Humus said:
Well, be prepared to pay then. 8)
One example is that removing common subexpressions is a good optimization for the R300 since register usage is for free. On the NV30 on the other hand it's not an optimization at all, rather the opposite since register usage is costly. There's no way a common intermediate version can be optimal for both, so the compiler needs to either unfairly favor one, or come up with a good compromise that's decent but not optimal for either card.
Also, LRP and CMP are expensive on the NV3x, but SINCOS is very cheap. FXC has an affinity for choosing these over other constructs. IF_PRED would be more optimal for the NV30, and SINCOS is way cheaper than a power series expansion. The SINCOS expansion is devastatingly inefficient on the NV3x because it eats up multiple extra registers. Another example is BIAS, and SHIFT operations, which on DX8 HW and some DX9 HW are hardware supported. But DX9 can't represent them, so code for "(x - 0.5)*2" generates code like
def c0, 0.5,2.0, 0, 0
add r0, v0, c0.xxxx
mul r0, r0, c0.yyyy
Which requires the driver to do some real heavy lifting to figure out what the hell is going on, since it will have to inspect the content of the constant registers themselves to figure out if it could generate a HW BIAS/SCALE modifier or not. And if the code is 2*X - 1, a GLSLANG compiler could still figure out how to use HW bias/scale via strength reduction techniques, but FXC will merily generate raw code for this.
Oh, did I mention that FXC doesn't do constant folding correctly and that I noticed that sometimes it would actually waste a register to add two constants together that could have been rewritten with a fold?
FXC is more efficient for an register-combiner-like phased pipeline (e.g.
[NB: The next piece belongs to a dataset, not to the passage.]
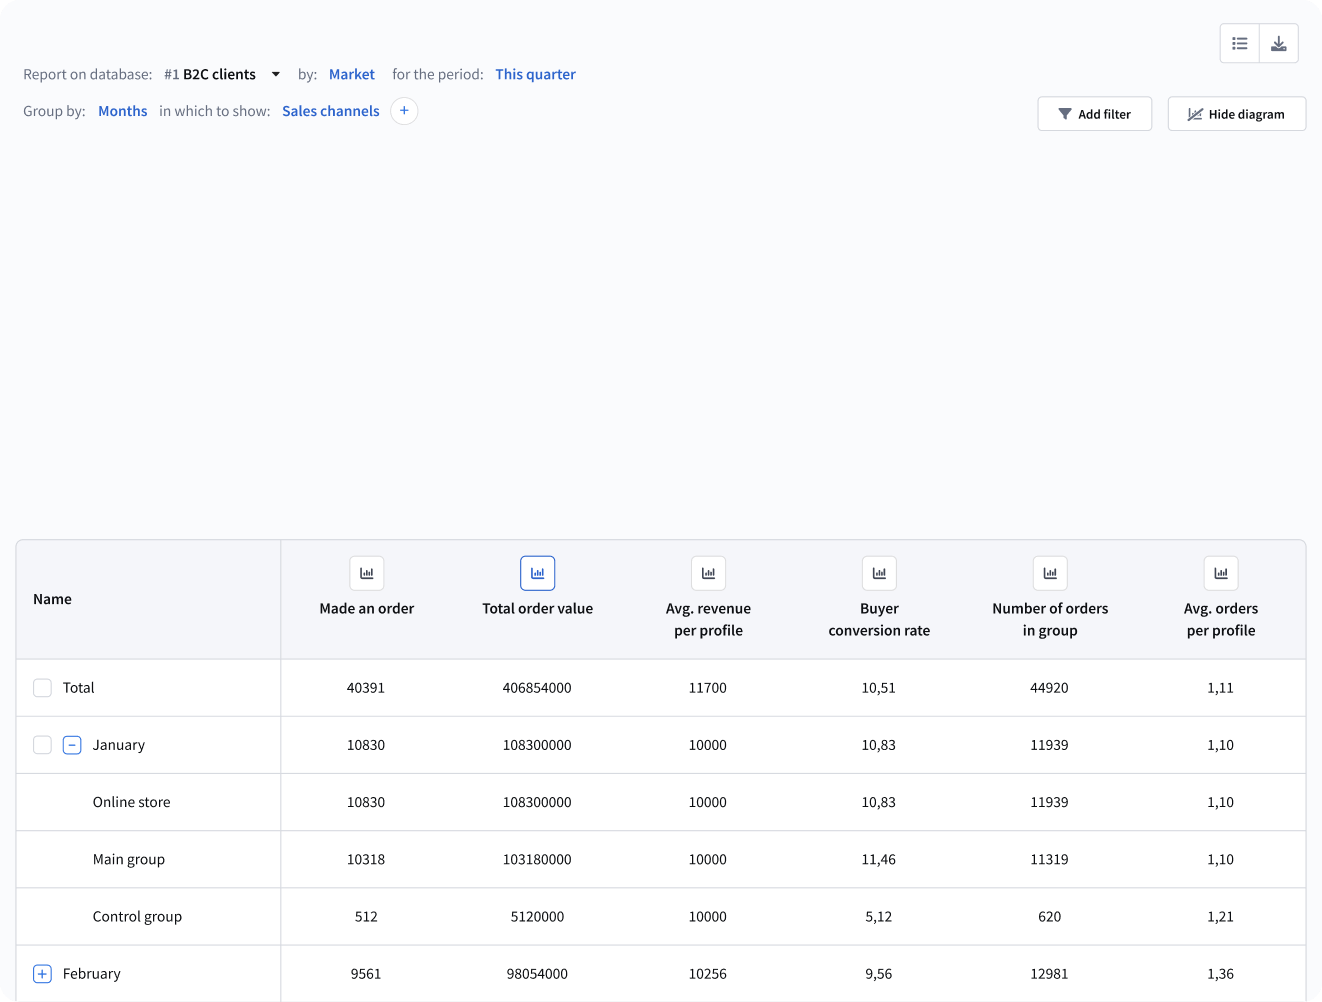Click the list view icon at top right
The height and width of the screenshot is (1002, 1322).
[1240, 44]
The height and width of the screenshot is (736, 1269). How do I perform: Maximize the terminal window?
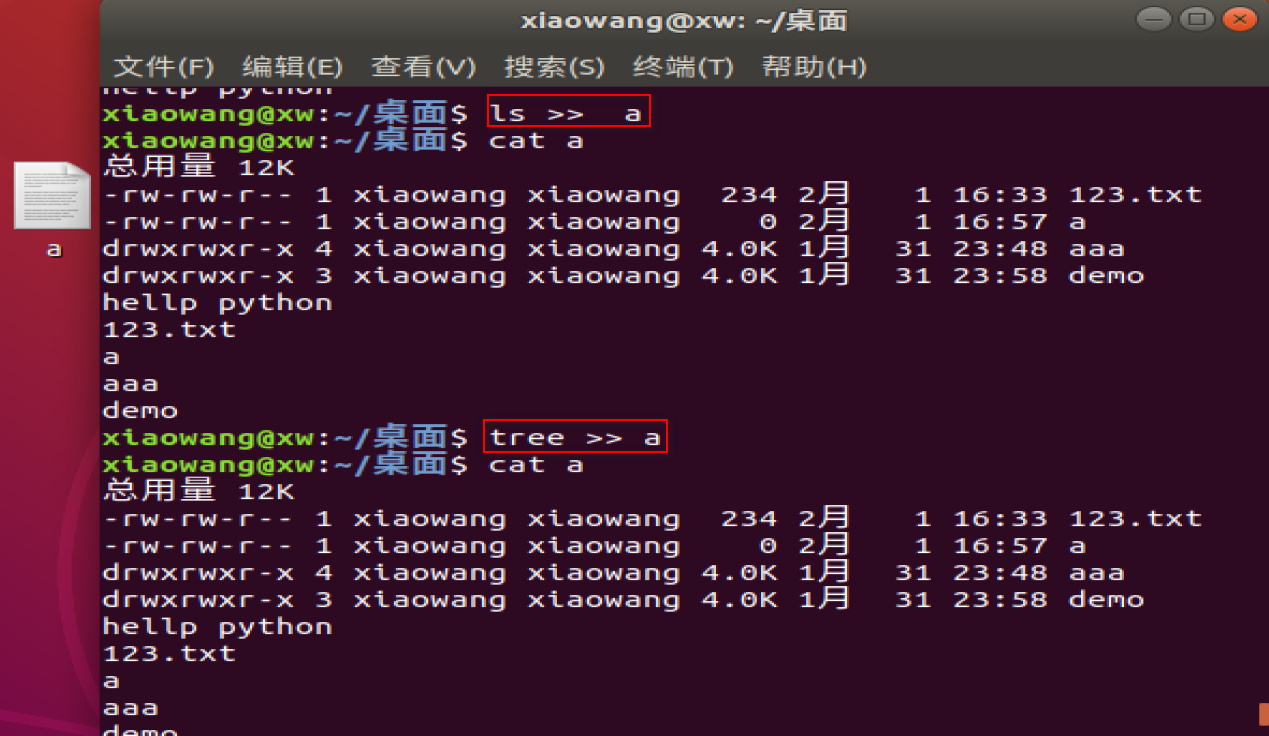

R300), and unfortunately, doesn't take kindly to NV3x's choices of going with specialized SINCOS and predication HW.
I don't believe the NV3x's pipeline will ever beat an R300, if both are optimized to max. The issue is not whether the R300 isn't a killer card that destroys the NV3x. The issue is whether or not DX9 will restrict pipelines in the future that have more flexibility. It's hurt the NV3x already, and I'm just worried that when they try to introduce real HW branching into the R300 successor, we are going to run into significant problems.